Henry Blofeld’s colourful cricket commentary has kept fans of the game informed and entertained for nearly half a century. Henry spoke to Connect about losing his sight and his new autobiography, “Over and Out: My Innings of a Lifetime with Test Match Special”.

Henry Blofeld and Graham Smith in commentary box

The man known familiarly as “Blowers” began his long career as a commentator on the BBC’s Test Match Special (TMS) in 1972, a role he only retired from last year.  

His conversational style of commentary helped TMS listeners, including many blind and partially sighted cricket lovers, feel like they were watching the match in Henry’s friendly company.
 

“I always wanted to try and make people feel they were actually in the commentary box with me. I think the greatest compliment a radio broadcaster can ever be paid is when people say you made them feel like they were there,” Henry says. 

Much of Henry’s success as a commentator came down to his bubbly personality and ability to make cricket enjoyable for everyone.

“You’ve got to try and talk about something that’s going to be of interest, and gets the viewer leaning forward in their seat.
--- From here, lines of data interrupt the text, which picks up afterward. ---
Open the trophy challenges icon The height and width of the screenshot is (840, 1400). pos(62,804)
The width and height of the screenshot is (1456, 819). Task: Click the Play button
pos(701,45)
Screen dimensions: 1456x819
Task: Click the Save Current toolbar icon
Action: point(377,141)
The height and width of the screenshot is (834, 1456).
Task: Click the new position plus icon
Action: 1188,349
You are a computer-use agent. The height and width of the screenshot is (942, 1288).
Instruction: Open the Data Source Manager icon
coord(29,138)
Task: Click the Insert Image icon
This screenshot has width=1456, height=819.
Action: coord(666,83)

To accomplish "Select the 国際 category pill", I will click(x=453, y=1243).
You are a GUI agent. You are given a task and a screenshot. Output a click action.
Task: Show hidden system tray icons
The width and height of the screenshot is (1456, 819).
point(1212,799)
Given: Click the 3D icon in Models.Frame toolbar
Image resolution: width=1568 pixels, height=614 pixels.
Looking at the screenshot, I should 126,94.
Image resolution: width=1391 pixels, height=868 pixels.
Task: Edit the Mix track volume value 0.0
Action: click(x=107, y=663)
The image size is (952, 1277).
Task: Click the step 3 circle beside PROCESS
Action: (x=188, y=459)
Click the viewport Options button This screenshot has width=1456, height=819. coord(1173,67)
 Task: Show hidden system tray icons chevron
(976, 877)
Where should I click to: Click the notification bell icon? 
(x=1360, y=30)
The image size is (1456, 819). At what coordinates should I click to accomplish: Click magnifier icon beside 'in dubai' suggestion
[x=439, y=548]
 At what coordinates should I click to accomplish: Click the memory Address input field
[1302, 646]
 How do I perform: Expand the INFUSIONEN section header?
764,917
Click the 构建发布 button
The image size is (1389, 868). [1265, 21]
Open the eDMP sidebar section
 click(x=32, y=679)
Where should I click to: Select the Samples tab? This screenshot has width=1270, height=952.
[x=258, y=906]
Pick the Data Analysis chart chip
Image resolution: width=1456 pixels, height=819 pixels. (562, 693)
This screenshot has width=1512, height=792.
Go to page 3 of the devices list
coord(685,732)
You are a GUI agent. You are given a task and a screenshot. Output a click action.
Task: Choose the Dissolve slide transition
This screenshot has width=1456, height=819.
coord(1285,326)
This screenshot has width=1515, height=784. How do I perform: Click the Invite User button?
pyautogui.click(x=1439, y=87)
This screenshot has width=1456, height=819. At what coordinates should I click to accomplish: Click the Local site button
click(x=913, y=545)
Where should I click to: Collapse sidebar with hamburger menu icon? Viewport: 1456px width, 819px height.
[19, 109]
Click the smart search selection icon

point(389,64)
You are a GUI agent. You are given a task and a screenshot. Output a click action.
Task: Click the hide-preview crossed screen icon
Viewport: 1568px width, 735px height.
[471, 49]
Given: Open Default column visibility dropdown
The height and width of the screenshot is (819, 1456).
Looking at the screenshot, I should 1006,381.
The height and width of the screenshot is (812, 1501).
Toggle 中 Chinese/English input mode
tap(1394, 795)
If you just stick to the cricket, then I think it can become a little bit boring.

“I’ve always tried to tell people what I can see and this brings into play all the things people laugh at. If I see buses and endless pigeons coming round the ground, that’s part of the scene.” 

For anyone who has followed Blowers’ career on the radio, on stage in his one-man theatre shows, or in the books he has penned, you could be forgiven for thinking you knew everything there is to know about the legend behind TMS. 

But his latest title, Over and Out, contains unheard memories, including his experiences of travelling to overseas matches, meeting and interviewing cricket-loving celebrities and entertaining stories of the different characters he’s commentated alongside.

“I wanted to write a light book that explained what fun the program was to work on,” Henry says.